The IC's responsibility is coordination, communication, and information-collection. The remediation team will be focused on resolving the issue, so it's up to the IC to make sure that we properly track what happened, how we're fixing it, who's doing what, etc. Ideally, the notes kept by the IC should be sufficient for an outside investigator to independently follow the work of the response team and validate the team's work

The team will develop a list of leads — actionable information about breaches, stolen data, etc. The IC should track these leads, maintain information about which are being investigated (and by whom), and what information that investigation leads. These can be tracked as checklists in the issue.

Similarly, the team will develop a list of remediation steps. The IC is likewise responsible for tracking those, making sure they're assigned and followed-up, and verifying them as they're completed. These may be tracked in the central issue as well. The IC should distinguish between immediate concerns which should be completed before the incident is considered resolved and long-term improvements/hardening which can be deferred to the Retrospective.

The response team should aim to adopt a containment strategy: if machines are compromised, they should avoid destroying or shutting them down if possible (this can hamper forensics). Creating database dumps or snapshots of relevant volumes is a good step here.
- For AWS instances, remember that you can leave the instance running and reconfigure the Security Group for the instance to drop all ingress and egress traffic except from specific IPs (like yours) until forensics can be performed.

Remediation may require service disruption. If it does, the team should proceed in a different way depending on the severity:
- For High-severity incidents, the team should take action immediately, even if this causes disruption. A notification about the disruption should be sent out as soon as possible, but the team needs no permission to take action at this level.
- For Medium-severity incidents, the team should notify the Product Owners and Tech Leads of the planned action, and help them assess the relative risk of disruption vs. security. If the leads are unavailable via Slack, they should be contacted using the phone numbers in their Slack profiles. The team should reach a collaborative decision on action, with a bias towards disruption. If they can't be reached within 1 hour, the team may take action without them.
- For Low-severity issues, the team should notify as above, and not take action until a mutually-agreed-on course of action has been determined.

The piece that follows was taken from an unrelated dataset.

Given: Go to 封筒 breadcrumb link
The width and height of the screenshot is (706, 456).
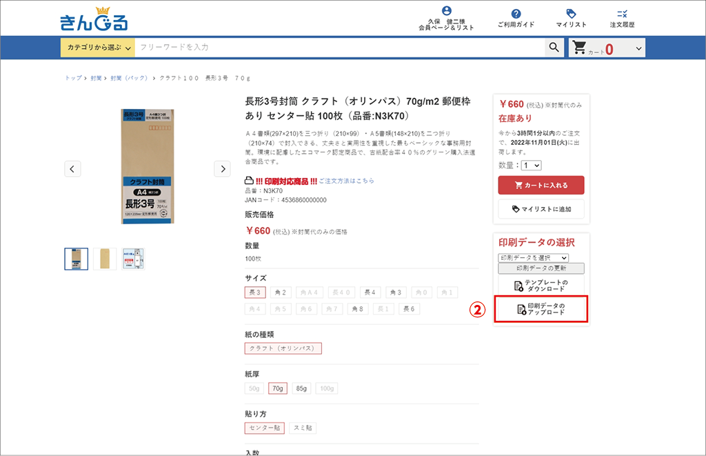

Remediation can sometimes take a long time. If the issue progresses for more than 3 hours without being resolved, the IC should plan for a long remediation. This means:
- Determine if remediation efforts should be "business hours" or "24/7". This will depend on the severity of the issue, and whether breaches are ongoing.
- For 24/7 responses, the IC should begin shift-planning. Generally, responders should only work 3 hour shifts, so the IC should begin scheduling shifts and sending people "home" to preserve their ability to function.
- The IC also needs to get into rotation — again, 3 hour shifts are about the maximum suggested. So, the IC should likely hand off duties at this point.

Once the incident is no longer active — i.e. the breach has been contained, the issue has been fixed, etc. — the IC should spin down the incident. There may still be longer-term remediation needed, and possibly more investigation, but as long as the incident is no longer active these activities can proceed at the regular pace of business. To close out an incident, the IC should:

Set the status of the incident to "Ready for QA".
Send a final sitrep to stakeholders.
Thank everyone involved for their service!

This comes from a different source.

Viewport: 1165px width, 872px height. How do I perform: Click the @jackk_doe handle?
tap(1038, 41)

Comms at the Remediate phase#

Updates and real-time chat should continue as above (updates on the issue, chat in Teams).
The IC should continue to post updated sitreps on a regular cadence (the section on severities, below, suggests cadences for each level). These sitreps should be sent to Slack, posted in the issue, and to any other stakeholders identified throughout the process (e.g. clients).

Retrospective#

The final step in handling a security incident is figuring out what we learned. The IC (or one of the ICs if there were multiple, or a designated other party) should lead a retrospective and develop an incident report.

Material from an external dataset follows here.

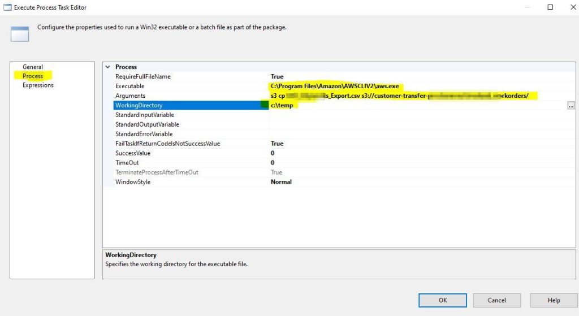579x316 pixels.
Task: Click the FailTaskIfReturnCodeIsNotSuccessValue True value
Action: pyautogui.click(x=277, y=144)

The report should contain:

a timeline of the incident
details about how the incident progressed
information about the vulnerabilities that led to the incident, or cause analysis

The cause analysis is an important part of this report; the team should use tools such as Infinite Hows or Five Whys to try to dig into causes, how future incidents could be prevented, how responses could be better in the future, etc.

The report should also contain some basic response metrics:

Discovery method (how did we become aware of the issue?)
Time to discovery (how long did it take from when the incident started until we became aware of it?)
Time to containment (how long did it take from when we became aware until the issue was contained?)
Threat actions (which specific actions -- e.g. phishing, password attacks, etc) -- were taken by the actor)?

This report should be posted as a final comment on the issue, emailed which can then be closed.

Incident Severities#

Note that most Bixal Solutions' systems no High Value Assets (HVAs) or Sensitive Personally Identifiable Information (SPII). As such, system incidents are generally expected to fall into the Low Severity bucket.

Severity ratings drive the actions of the response team. Below are the severities ratings we use, some examples of incidents that might fall into that bucket, and some guidelines for ICs and response teams about how to treat each class of incident.

Note the severities may (and often will) change during the lifecycle of the incident. That's normal.

1 - High Severity#

High-severity incidents successfully compromise the confidentiality/integrity of Sensitive Personally Identifiable Information (SPII), impact the availability of services for a large number of customers, or have significant financial impact. Examples include:

Confirmed breach of SPII
Successful root-level compromise of production systems
Critical business function outage or severe performance degradation
Improper privilege escalation

Guidelines for addressing High-sev issues:

Work will likely be 24/7 (e.g. work until the issue is contained).
Responders are empowered to take any step needed to contain the issue, up to and including complete service degradation.
Sitreps should be sent every hour, or more.

2 - Medium Severity#

Medium-severity incidents represent attempts (possibly un- or not-yet-successful) at breaching PII, or those with limited availability/financial impact. Examples include:

Suspected SPII breach
Targeted (but as-of-yet unsuccessful) attempts to compromise production systems
Spam/phishing attacks targeting Bixal Solutions or client staff
DoS attacks resulting in limited service degradation

Guidelines for addressing Medium-sev issues:

Response should be business-hours.
Responders should attempt to consult stakeholders before causing downtime, but may proceed without them if they can't be contacted in a reasonable time-frame.
Sitreps should be sent approximately twice a day.

3 - Low Severity#

Low-sev incidents don't affect SPII, have little availability and no financial impact. Examples include:

Attempted compromise of non-important systems (staging/testing instances, etc.)
System degradation of non-critical systems
Incidents involving specific employees
DoS attacks with no noticeable customer impact

Guidelines for addressing Low-sev issues:

Response should be business-hours.
Responders should avoid service degradation unless stakeholders agree.
Sitreps should be sent approximately daily.

How this document works#

This plan is most effective if all Bixal Solutions team members know about it, remember that it exists, have the ongoing opportunity to give input based on their expertise, and keep it up to date.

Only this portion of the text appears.